Well, one situation that this doesn't handle so well is when you need to repartition your data.  Say that you initially partitioned your data onto 5 servers, and now you want to add 3 more.  With optimal partitioning, you could move 1/40th of the data from each of the 5 servers to the 3 new ones, and you'd end up 1/8 of the data on each server, without needing to move any data between the existing servers.  However, with the simple mod hash function, almost all the data changes which server it's assigned to.  This results in unnecessary copying and thus overly long transitions.
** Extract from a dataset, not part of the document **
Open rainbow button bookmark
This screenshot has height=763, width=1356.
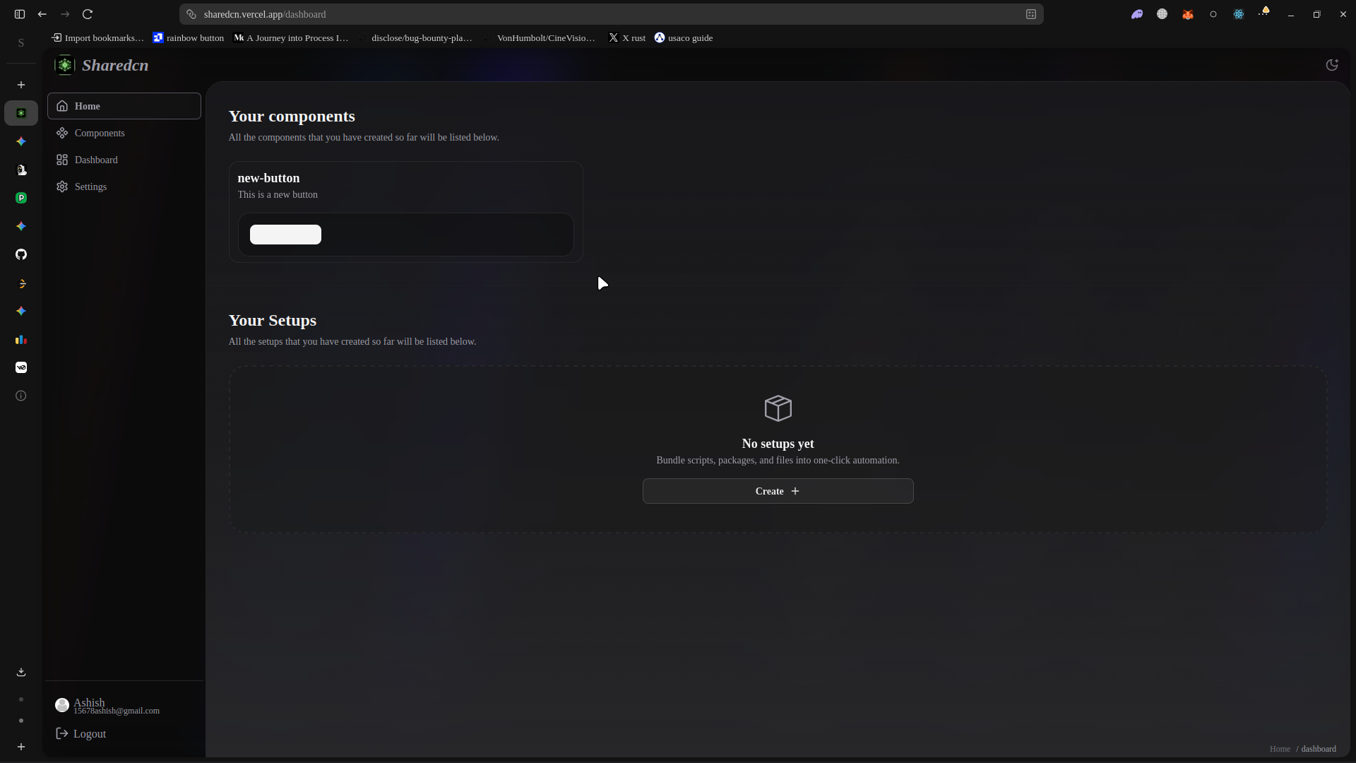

For some of you, this problem will look familiar, and you'll want to reach into your toolbox for everyone's favorite way to divide data among cache nodes: consistent hashing.  I won't go into the hairy details here, but the basic idea of consistent hashing is that you arrange your data evenly on a circle (say, by taking some rightmost bits of the member ID), and then you assign points on the circle at random to each server.  Each piece of data is stored at the server that comes next in the circle.  With enough points per server, your data ends up well-distributed, though not perfectly so.  Consistent hashing has the useful property that whenever you add or remove a server, only the data for the affected server has to move, and that data is likely to be well-distributed among the other servers.  Thus, more servers can be added at any time with minimal disruption.

What's the downside?  One issue is that the data's not distributed as evenly as with mod-hashing, which can lead to you not getting the most out of your hardware.  You can increase the evenness of your data distribution by using more circle points per server.  But the more points you add, the more complex your hash function becomes. One great thing with mod-hashing is that you can easily express your hashing in SQL, whereas with consistent hashing you either have huge and less-efficient SQL expressions or you have to do your hashing in client code.  So, while less data needs to be moved under consistent hashing, figuring out what data needs to move can take considerably longer.  Finally, consistent hashing is complex and random enough that it's no longer possible to ensure you're hashing properly by inspection, making it more difficult to notice errors.

While consistent hashing seems like a useful idea here, it's possible to get most of its advantages while keeping the simplicity of mod-hashing.  First, ideally you've already got a hot backup of your database servers, so you don't need to worry about needing to remove database machines on short notice.  Then, you can start by dividing your data between more databases than machines you need to use.  For example, start with 12 databases divided between two database machines.  If your load or data size becomes large enough that two machines aren't enough, just move 2 databases from each machine onto a new one.  From the point of view of your partitioning, nothing's changed, but you're now using more machines.  You can easily transition to 4, then 6, then 12 machines with even machine usage.

But what if your app becomes the next Twitter, and 12 machines is no longer enough? We saw before that in the general case adding new databases causes most of your data to need to move.  But there's a special case that works better: multiplying the number of databases by an integer.  Going from 12 to 24 databases, half of each database's data moves to a new database, with no movement of data between the existing databases at all.  Of course, you're still moving half your data, so it's not going to be a quick operation.  But it's much better than shuffling your data between all of your databases.

Scalability is a complex area, and obviously what works for us won't necessarily be the right answer in your situation.  The mod-hashing system with more databases than machines looks to be working well with us, and it'll be interesting to see how it holds up with the new developments of the next few months.  While too much load may be a good problem to have, I think we can all agree that it's a better problem to handle seamlessly.